Die Residencia Permanente ist die unbefristete Aufenthalts- und Arbeitserlaubnis Mexikos. Sie berechtigt Ausländer, dauerhaft im Land zu leben, jede Arbeit aufzunehmen und frei ein- und auszureisen. Rechtsgrundlage sind die Ley de Migración und ihre Verordnung. Dieser Beitrag zeigt, wie man den Status erreicht, welche Rechte und Pflichten er mit sich bringt und wie er zur mexikanischen Staatsbürgerschaft führt.

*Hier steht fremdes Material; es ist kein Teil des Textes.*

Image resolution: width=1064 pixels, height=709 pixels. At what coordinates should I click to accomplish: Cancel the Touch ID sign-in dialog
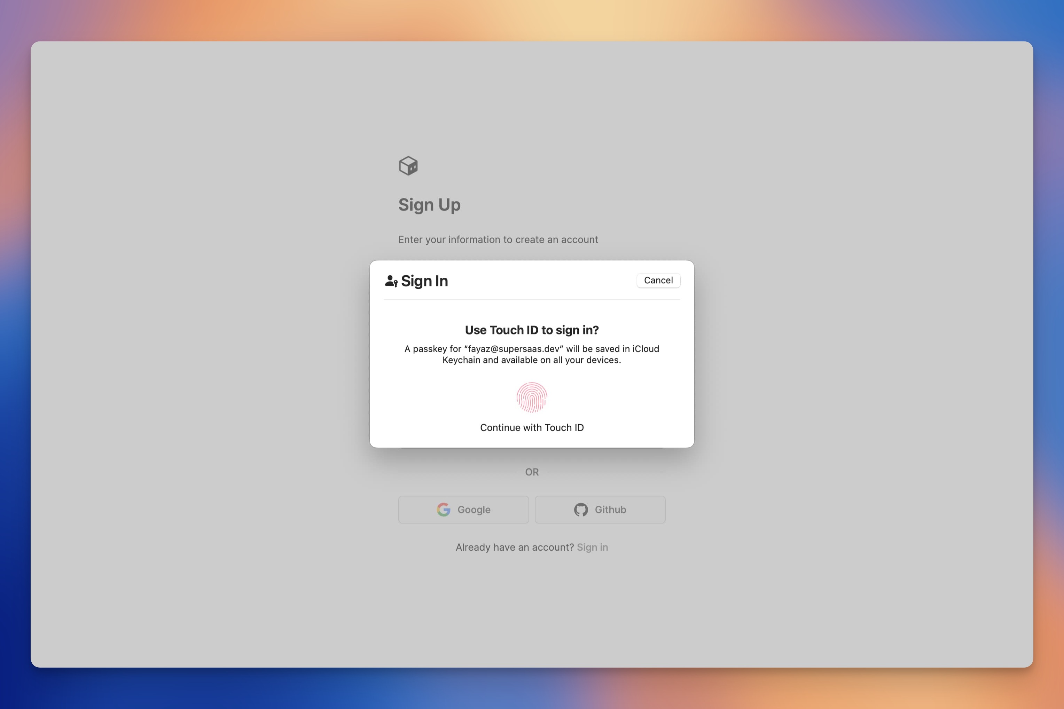(x=658, y=280)
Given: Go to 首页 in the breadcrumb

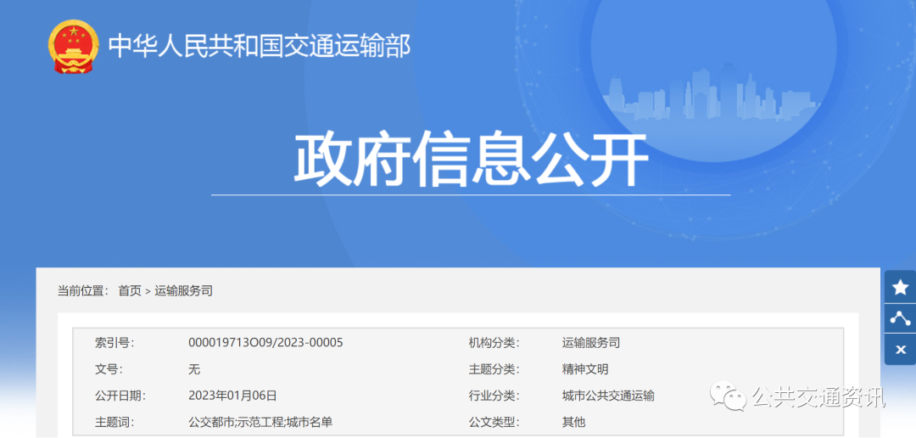Looking at the screenshot, I should click(x=130, y=290).
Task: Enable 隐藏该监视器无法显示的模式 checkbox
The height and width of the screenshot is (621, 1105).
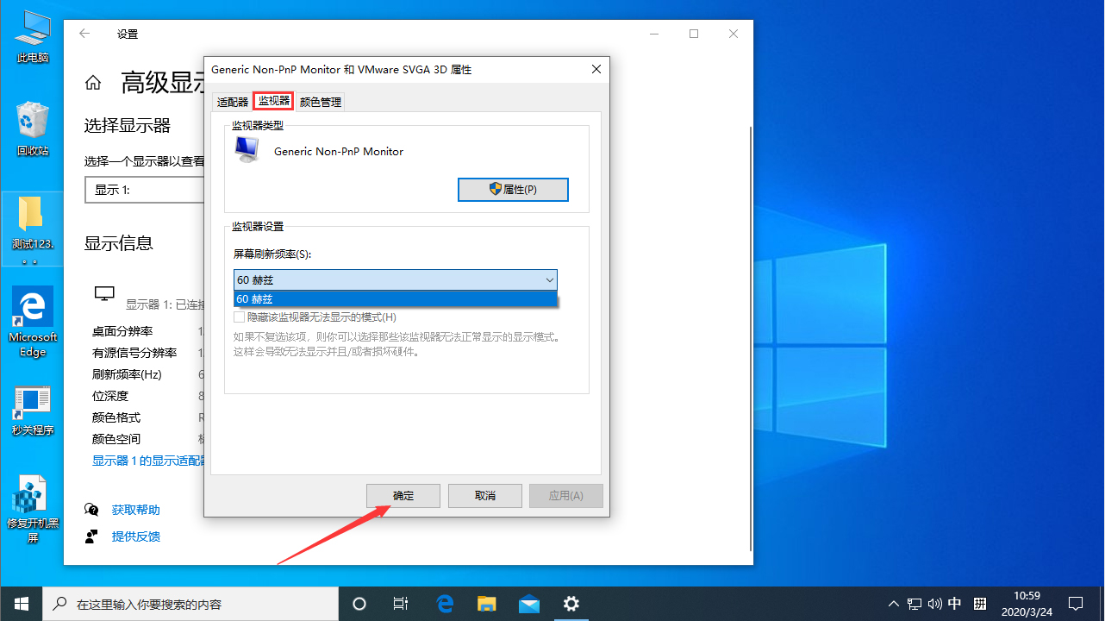Action: [239, 317]
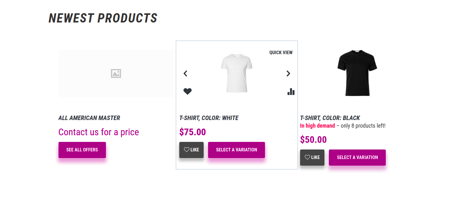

Anders als die meisten Ratgeber stützt sich dieser Text auf die Gesetzestexte selbst und auf die offiziellen Angaben von Außenministerium und Migrationsinstitut. Mehrere im Netz verbreitete Angaben sind veraltet oder schlicht falsch, etwa die Berechnung der Finanznachweise oder der Weg über eine Eheschließung. Den Gesamtüberblick zum Thema Auswandern liefert der Leitfaden Auswandern nach Mexiko, dieser Beitrag vertieft den permanenten Status.

Was die Residencia Permanente von der temporären Aufenthaltserlaubnis unterscheidet

Mexiko kennt drei Aufenthaltskategorien, definiert in Artikel 52 der Ley de Migración. Neben dem Besucher (visitante) gibt es den residente temporal und den residente permanente. Der temporäre Status gilt zunächst ein Jahr und ist auf insgesamt vier Jahre verlängerbar. Der permanente Status gilt unbegrenzt und muss nicht erneuert werden.

Der entscheidende praktische Unterschied liegt in der Arbeitserlaubnis. Die Residencia Permanente schließt das Recht auf bezahlte Arbeit von vornherein ein, so ausdrücklich Artikel 52 Fraktion IX. Wer eine temporäre Karte über Vermögen oder Familie erhält, darf zunächst nicht arbeiten und muss die Arbeitserlaubnis separat beantragen. Diese heißt im Verfahren NUT und kostet zusätzlich.

Permanente Residenten sind außerdem nicht an einen einzelnen Arbeitgeber gebunden. Sie dürfen den Arbeitsplatz frei wechseln und ein Unternehmen gründen. Damit nähert sich ihre wirtschaftliche Stellung der eines Staatsbürgers an, mit klar umrissenen Ausnahmen, auf die ein eigener Abschnitt eingeht.

Die sieben Wege zur Residencia Permanente nach Artikel 54

Artikel 54 der Ley de Migración zählt abschließend auf, wer den permanenten Status erhält. Die Norm wurde mehrfach reformiert, zuletzt am 15. Januar 2026. In der geltenden Fassung gibt es sieben Fraktionen. Wichtig ist, dass der direkte Einstieg nur über bestimmte dieser Wege offensteht. Wer keinen davon erfüllt, beginnt mit dem temporären Status.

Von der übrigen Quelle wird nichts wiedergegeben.